Israel pavilion remains closed for the time being

The makers of the Israeli pavilion have now forestalled potentially dramatic protests in the Giardini: On the day of the press preview of the 60th Venice Biennale, the Israeli artist Ruth Patir announced that her exhibition would remain closed until an agreement on a ceasefire in Gaza and the release of the Israeli hostages had been achieved.

In doing so, she brought about what protesters had previously called for in vain. Since February, the Art Not Genocide Alliance had called for the exclusion of the Israeli pavilion from the Biennale management in an open letter, but this had been refused. Signatories include photographer and activist Nan Goldin as well as 14 artists representing their countries at the Biennale this year, including those from Chile, Finland and Nigeria.

The Israeli government was not informed

Visitors to the Biennale can now only expect a sign at the Israeli pavilion with the English inscription: “The artists and curators of the Israeli pavilion will open the exhibition when cease-fire and hostage release agreement is reached”. You can also catch a glimpse of a two-and-a-half-minute film through the glass front, which gives an impression of Ruth Patir’s world of themes. In it, computer-animated ancient fertility figures come to life.

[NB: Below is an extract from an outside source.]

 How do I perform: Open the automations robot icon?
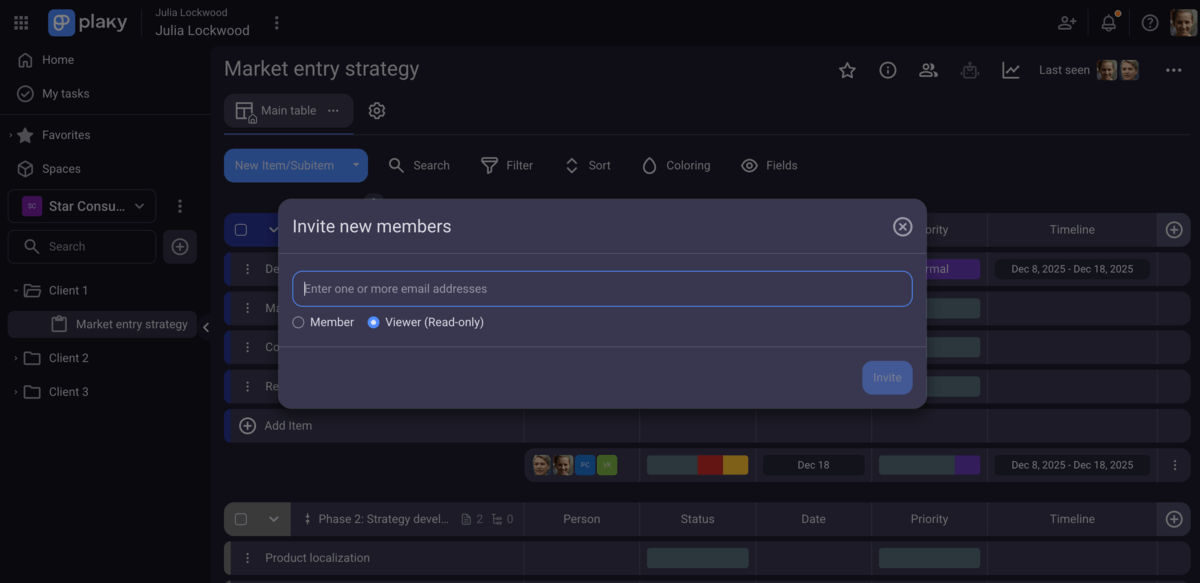968,70
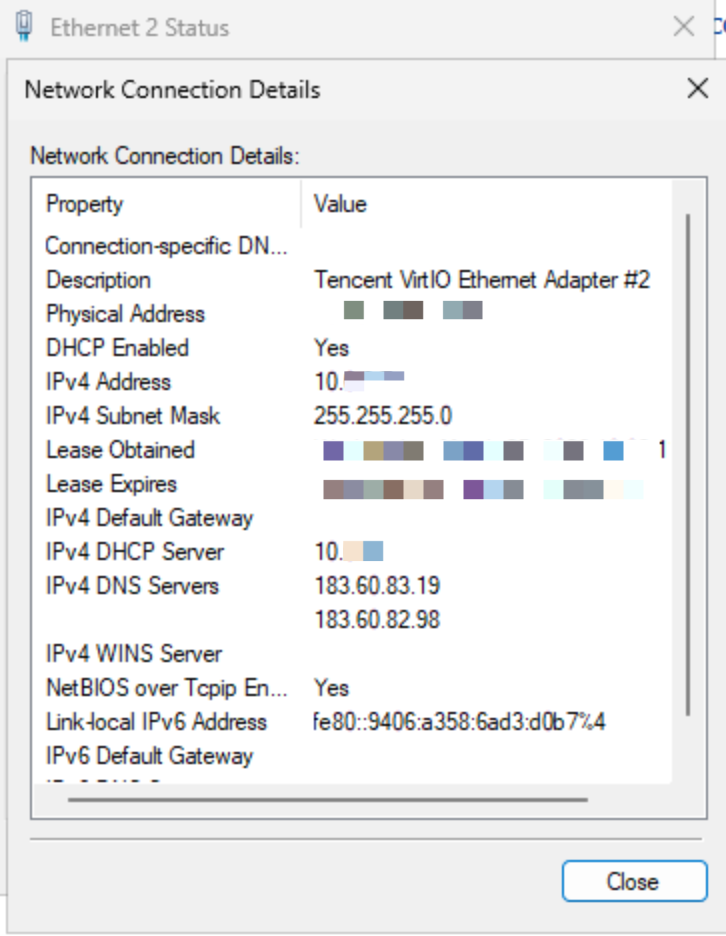The image size is (726, 936).
Task: Click the horizontal scrollbar below the list
Action: [328, 799]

The issue of fertility and the corresponding pressure on women has concerned Ruth Patir ever since she was diagnosed with possible childlessness. The artist, little known outside her country, was appointed by an art commission appointed by the Ministry of Culture a month before the Hamas attacks. Her exhibition was to be entitled “(M)otherland”, although the term “a fertility pavilion” was originally discussed.

The artist herself, who takes a critical stance towards her country’s government, had not yet commented on the protests against the Israeli pavilion and was concentrating on preparing her exhibition. Her current move is all the more surprising, but the situation in Gaza is “so much bigger than me,” as she told the New York Times, that only closing the pavilion seemed logical to her.

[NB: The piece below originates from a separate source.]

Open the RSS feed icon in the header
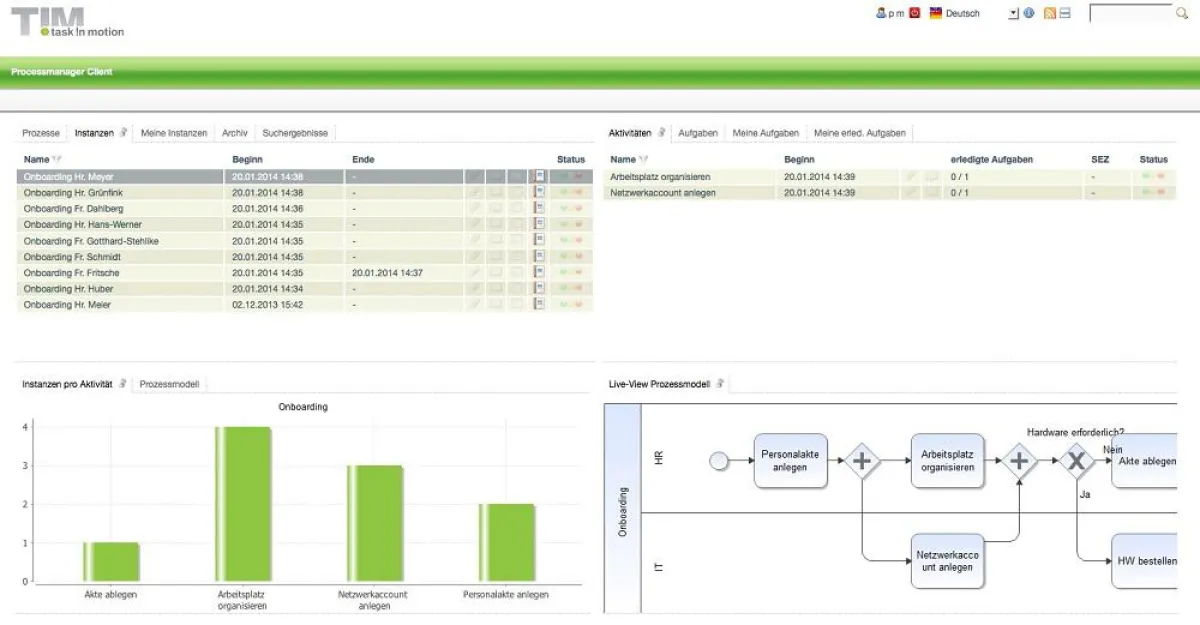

This decision, made together with the curator Mira Lapidot, is likely to provoke criticism from Israel because the government, which half finances the pavilion, was not informed about it beforehand. With her action, the artist has initially averted a scandal at the Israeli pavilion in Venice and at the same time may have provoked another scandal in her home country. Protests against the Israeli attacks in Gaza can still be expected at the Biennale.